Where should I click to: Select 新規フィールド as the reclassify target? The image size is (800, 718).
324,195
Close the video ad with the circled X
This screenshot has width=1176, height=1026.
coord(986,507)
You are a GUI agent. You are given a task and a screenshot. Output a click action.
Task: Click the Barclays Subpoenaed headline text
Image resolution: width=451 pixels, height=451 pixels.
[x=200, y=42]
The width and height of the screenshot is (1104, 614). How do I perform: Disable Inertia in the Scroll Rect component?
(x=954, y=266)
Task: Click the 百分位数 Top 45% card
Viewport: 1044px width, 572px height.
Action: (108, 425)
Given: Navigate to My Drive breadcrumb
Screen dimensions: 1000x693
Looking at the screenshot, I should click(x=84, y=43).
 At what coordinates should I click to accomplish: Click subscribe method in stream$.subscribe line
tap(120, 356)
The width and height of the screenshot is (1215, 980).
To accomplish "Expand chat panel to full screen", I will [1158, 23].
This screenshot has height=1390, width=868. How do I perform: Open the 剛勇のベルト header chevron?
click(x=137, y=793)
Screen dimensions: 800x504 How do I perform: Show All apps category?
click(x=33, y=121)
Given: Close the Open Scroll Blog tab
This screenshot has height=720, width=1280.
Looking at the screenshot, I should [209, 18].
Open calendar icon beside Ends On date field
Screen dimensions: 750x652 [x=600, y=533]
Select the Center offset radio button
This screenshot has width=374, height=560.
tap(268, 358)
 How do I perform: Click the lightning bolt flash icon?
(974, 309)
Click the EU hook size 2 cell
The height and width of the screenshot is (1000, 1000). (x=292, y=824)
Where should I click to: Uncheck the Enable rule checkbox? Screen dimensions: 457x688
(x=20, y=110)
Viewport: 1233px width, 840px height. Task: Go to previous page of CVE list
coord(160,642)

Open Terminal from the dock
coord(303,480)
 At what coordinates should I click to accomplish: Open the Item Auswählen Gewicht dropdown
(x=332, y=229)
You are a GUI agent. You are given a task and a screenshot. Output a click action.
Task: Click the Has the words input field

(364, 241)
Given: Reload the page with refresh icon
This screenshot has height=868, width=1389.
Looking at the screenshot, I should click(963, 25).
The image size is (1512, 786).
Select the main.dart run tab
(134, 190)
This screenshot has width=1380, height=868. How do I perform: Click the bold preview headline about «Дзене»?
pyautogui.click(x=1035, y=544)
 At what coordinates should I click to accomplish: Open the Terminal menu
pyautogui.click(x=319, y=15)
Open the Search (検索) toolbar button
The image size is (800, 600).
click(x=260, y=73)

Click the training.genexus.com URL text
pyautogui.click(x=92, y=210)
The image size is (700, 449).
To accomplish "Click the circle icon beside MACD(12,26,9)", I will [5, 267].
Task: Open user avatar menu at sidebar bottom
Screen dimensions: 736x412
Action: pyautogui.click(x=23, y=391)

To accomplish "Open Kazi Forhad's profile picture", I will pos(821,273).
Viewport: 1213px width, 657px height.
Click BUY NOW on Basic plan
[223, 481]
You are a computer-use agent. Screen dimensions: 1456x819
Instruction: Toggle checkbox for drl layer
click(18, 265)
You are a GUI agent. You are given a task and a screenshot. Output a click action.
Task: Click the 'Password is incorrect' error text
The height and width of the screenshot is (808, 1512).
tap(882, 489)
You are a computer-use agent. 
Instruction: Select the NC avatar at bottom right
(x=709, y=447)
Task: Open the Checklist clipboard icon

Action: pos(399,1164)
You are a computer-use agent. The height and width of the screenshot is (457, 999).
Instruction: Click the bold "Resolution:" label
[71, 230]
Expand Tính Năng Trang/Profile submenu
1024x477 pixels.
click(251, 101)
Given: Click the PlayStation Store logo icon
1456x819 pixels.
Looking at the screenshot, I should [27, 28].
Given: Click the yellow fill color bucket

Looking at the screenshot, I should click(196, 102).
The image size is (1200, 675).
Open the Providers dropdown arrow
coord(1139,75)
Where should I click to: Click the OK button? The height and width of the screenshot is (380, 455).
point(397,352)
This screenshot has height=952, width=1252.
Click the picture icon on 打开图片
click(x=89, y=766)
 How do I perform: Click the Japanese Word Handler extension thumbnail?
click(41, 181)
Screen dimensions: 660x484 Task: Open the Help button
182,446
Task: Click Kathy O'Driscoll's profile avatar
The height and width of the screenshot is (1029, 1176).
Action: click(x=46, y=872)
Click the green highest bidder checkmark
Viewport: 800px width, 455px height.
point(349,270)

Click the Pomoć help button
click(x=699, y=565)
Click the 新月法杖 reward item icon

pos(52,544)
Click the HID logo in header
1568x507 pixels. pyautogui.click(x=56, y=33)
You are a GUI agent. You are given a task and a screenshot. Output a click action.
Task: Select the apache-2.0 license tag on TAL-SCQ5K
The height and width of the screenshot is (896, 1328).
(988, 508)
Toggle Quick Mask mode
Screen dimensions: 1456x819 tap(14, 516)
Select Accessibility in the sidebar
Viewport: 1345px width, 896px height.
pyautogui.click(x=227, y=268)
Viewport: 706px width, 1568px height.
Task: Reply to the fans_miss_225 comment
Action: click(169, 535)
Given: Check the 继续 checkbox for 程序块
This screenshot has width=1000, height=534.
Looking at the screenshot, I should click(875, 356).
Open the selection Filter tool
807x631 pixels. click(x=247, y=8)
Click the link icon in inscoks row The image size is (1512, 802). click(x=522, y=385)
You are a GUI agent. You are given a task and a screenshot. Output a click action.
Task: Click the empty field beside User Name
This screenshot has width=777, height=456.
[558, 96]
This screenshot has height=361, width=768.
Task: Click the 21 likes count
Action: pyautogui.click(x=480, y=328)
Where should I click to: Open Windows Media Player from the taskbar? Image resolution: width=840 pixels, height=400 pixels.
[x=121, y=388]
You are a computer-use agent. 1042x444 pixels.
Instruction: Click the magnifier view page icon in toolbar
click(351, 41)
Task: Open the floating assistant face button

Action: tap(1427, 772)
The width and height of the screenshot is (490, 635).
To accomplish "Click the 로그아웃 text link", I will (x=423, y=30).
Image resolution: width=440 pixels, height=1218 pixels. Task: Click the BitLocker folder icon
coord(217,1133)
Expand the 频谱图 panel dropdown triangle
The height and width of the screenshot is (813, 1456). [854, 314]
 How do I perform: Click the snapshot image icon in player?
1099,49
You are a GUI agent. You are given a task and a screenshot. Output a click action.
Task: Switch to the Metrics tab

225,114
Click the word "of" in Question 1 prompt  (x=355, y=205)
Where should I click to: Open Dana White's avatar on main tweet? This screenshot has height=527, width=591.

▬▬▬▬▬▬

**Problem to solve**
Gather every line of the entries above that contains the word "logo", matching case exactly, and copy each one as it stands.

**Answer to the exercise**
Given: Click the PlayStation Store logo icon
Click the HID logo in header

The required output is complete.